- [Exercise input]
+++

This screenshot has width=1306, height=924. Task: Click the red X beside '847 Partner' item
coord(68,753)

+++

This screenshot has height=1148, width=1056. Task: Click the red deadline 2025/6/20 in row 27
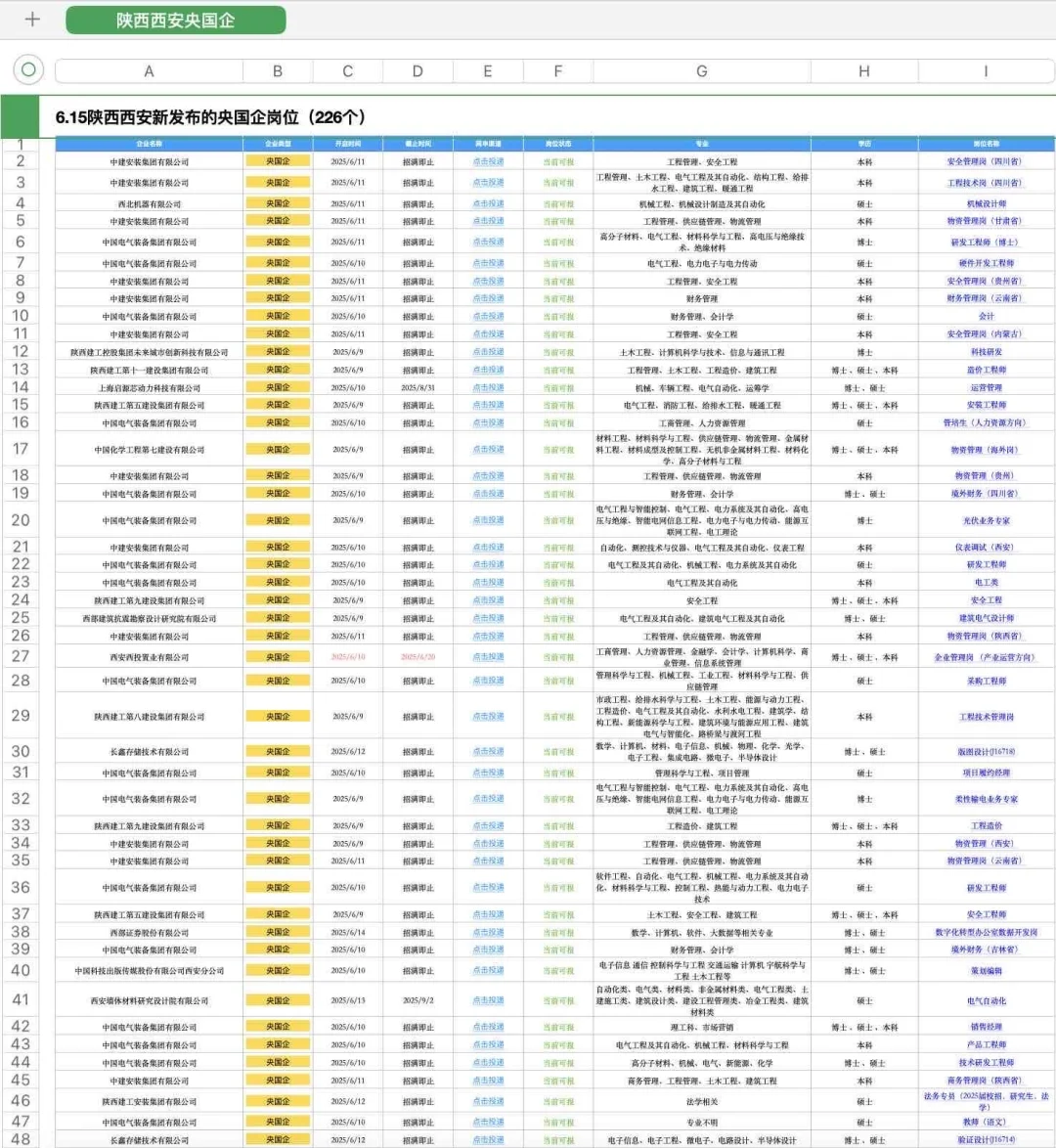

+++

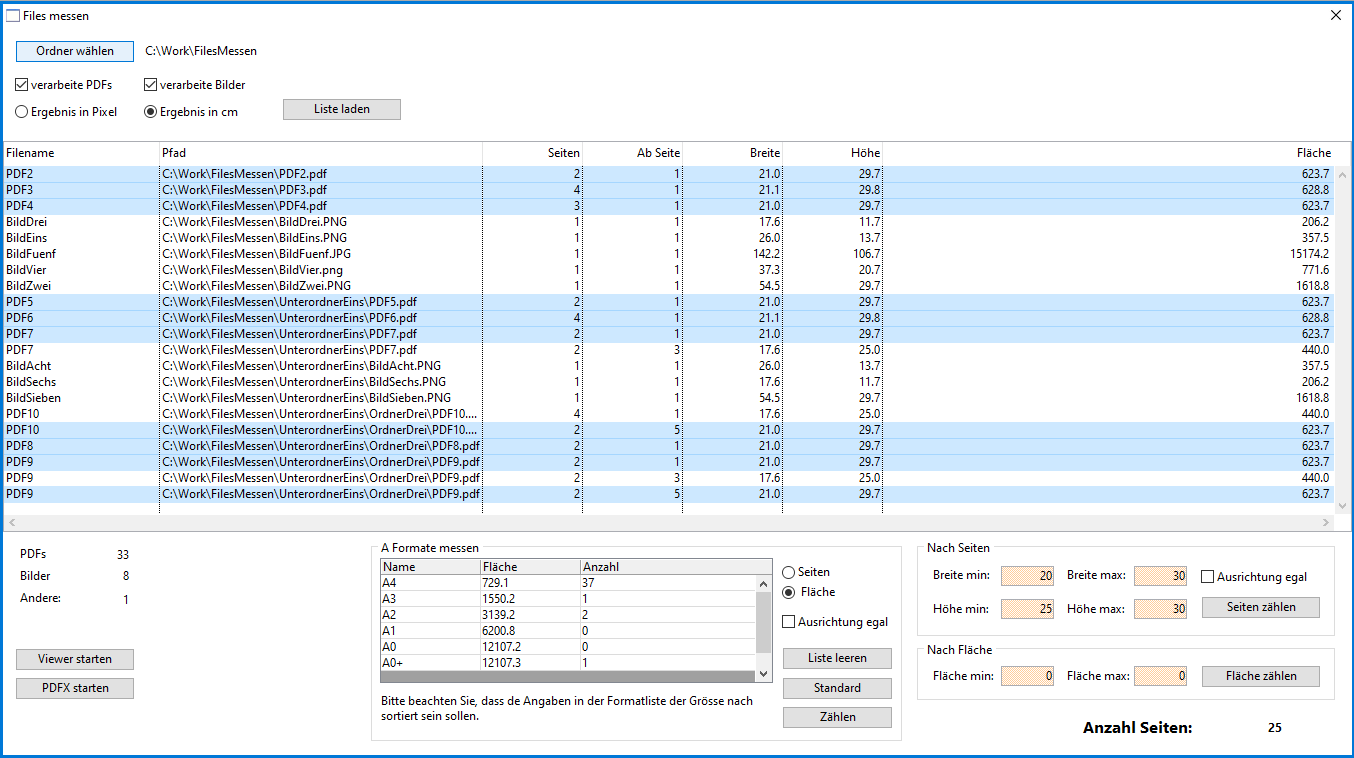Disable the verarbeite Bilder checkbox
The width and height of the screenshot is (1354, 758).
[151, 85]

+++

- [Prompt] Can you reproduce the material from the line containing "This screenshot has width=1306, height=924." through the line containing "coord(68,753)", both included, and nothing else?

- [Exercise answer]
This screenshot has width=1306, height=924. Task: Click the red X beside '847 Partner' item
coord(68,753)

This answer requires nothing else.